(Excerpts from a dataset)
--------------------

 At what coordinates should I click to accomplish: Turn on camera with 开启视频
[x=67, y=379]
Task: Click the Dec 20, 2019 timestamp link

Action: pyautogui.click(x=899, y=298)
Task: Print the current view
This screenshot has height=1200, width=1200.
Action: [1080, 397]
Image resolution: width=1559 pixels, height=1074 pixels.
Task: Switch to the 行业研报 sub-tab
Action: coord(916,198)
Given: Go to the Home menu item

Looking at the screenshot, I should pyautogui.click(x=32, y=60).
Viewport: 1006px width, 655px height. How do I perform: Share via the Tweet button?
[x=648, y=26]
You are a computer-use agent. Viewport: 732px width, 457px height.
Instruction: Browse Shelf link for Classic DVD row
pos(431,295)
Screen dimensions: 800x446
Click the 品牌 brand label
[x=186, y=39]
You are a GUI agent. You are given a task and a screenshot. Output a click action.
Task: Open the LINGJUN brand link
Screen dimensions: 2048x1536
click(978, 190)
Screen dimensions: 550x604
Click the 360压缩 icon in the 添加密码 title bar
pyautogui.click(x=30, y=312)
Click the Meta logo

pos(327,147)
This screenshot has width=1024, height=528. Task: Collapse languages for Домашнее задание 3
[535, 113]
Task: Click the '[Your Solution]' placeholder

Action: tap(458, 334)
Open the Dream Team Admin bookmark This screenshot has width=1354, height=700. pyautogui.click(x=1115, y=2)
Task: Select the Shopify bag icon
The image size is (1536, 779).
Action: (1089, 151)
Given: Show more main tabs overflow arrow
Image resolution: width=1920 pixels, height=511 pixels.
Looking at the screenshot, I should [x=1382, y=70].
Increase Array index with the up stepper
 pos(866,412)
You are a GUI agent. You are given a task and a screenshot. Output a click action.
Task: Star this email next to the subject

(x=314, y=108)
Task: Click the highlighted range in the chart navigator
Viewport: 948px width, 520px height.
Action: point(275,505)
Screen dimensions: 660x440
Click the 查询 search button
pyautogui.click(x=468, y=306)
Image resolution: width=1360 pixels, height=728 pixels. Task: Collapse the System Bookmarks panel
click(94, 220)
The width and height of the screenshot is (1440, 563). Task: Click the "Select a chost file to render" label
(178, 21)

--------------------

• Problem
All of the lines above must be returned exactly.

• Task result
 At what coordinates should I click to accomplish: Turn on camera with 开启视频
[x=67, y=379]
Task: Click the Dec 20, 2019 timestamp link

Action: pyautogui.click(x=899, y=298)
Task: Print the current view
This screenshot has height=1200, width=1200.
Action: [1080, 397]
Image resolution: width=1559 pixels, height=1074 pixels.
Task: Switch to the 行业研报 sub-tab
Action: coord(916,198)
Given: Go to the Home menu item

Looking at the screenshot, I should pyautogui.click(x=32, y=60).
Viewport: 1006px width, 655px height. How do I perform: Share via the Tweet button?
[x=648, y=26]
You are a computer-use agent. Viewport: 732px width, 457px height.
Instruction: Browse Shelf link for Classic DVD row
pos(431,295)
Screen dimensions: 800x446
Click the 品牌 brand label
[x=186, y=39]
You are a GUI agent. You are given a task and a screenshot. Output a click action.
Task: Open the LINGJUN brand link
Screen dimensions: 2048x1536
click(978, 190)
Screen dimensions: 550x604
Click the 360压缩 icon in the 添加密码 title bar
pyautogui.click(x=30, y=312)
Click the Meta logo

pos(327,147)
This screenshot has width=1024, height=528. Task: Collapse languages for Домашнее задание 3
[535, 113]
Task: Click the '[Your Solution]' placeholder

Action: tap(458, 334)
Open the Dream Team Admin bookmark This screenshot has width=1354, height=700. pyautogui.click(x=1115, y=2)
Task: Select the Shopify bag icon
The image size is (1536, 779).
Action: (1089, 151)
Given: Show more main tabs overflow arrow
Image resolution: width=1920 pixels, height=511 pixels.
Looking at the screenshot, I should [x=1382, y=70].
Increase Array index with the up stepper
 pos(866,412)
You are a GUI agent. You are given a task and a screenshot. Output a click action.
Task: Star this email next to the subject

(x=314, y=108)
Task: Click the highlighted range in the chart navigator
Viewport: 948px width, 520px height.
Action: point(275,505)
Screen dimensions: 660x440
Click the 查询 search button
pyautogui.click(x=468, y=306)
Image resolution: width=1360 pixels, height=728 pixels. Task: Collapse the System Bookmarks panel
click(94, 220)
The width and height of the screenshot is (1440, 563). Task: Click the "Select a chost file to render" label
(178, 21)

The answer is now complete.